The current agreement on this matter in 3GPP is captured in the latest changes to E-UTRAN stage 2 specification 36.300, which can be seen at document R2-075484 (Change Request, 3GPP TSGRAN2 Meeting #60, Jeju, South Korea, 5-9 Nov. 2007 by Nokia Siemens Networks):                Measurement gaps are of higher priority than H-ARQ retransmissions: whenever an H-ARQ retransmission collides with a measurement gap, the H-ARQ retransmission does not take place.As such, there is an awareness that these measurement gaps will occur and conflict with H-ARQ communications, and it is determined that where there is a H-ARQ transmission to take place while the UE is within a measurement gap, the H-ARQ transmission will not take place. This is a simple implementation because the eNB knows the measurement gap (and generally commands it of the UE) and the eNB also knows when it is to send the ACK/NACK to that same UE, so the eNB simply foregoes sending its ACK or NACK to the UE according to the above priority decision agreed for LTE.        
This agreement basically means that a measurement gap is truly a gap in which the eNB cannot expect the UE to receive any DL information, including PDCCH or transmit any information in UL including H-ARQ ACKs and NACKs.
The inventors are unaware of any solution proposed by another.

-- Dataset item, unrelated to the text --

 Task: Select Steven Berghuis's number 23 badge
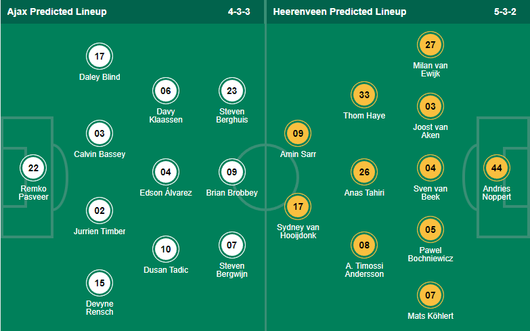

One straightforward option that avoids the problem is to equip the UEs with two transmitters and two receivers. But apart from increasing costs of UEs and failing to account for legacy UEs already in use that do not have such dual transceiver capacity, the design of such a UE is not a simple matter as simultaneous transmission and reception to/from the same device, using frequency division to divide the signals, can raise interference problems internally within the UE.
What is needed is a way to enable H-ARQ where the normal H-ARQ timing would occur within a measurement gap and without waiting so long as to make the H-ARQ effectively worthless (e.g., interpreted as non-reception due to the passage of a threshold time period).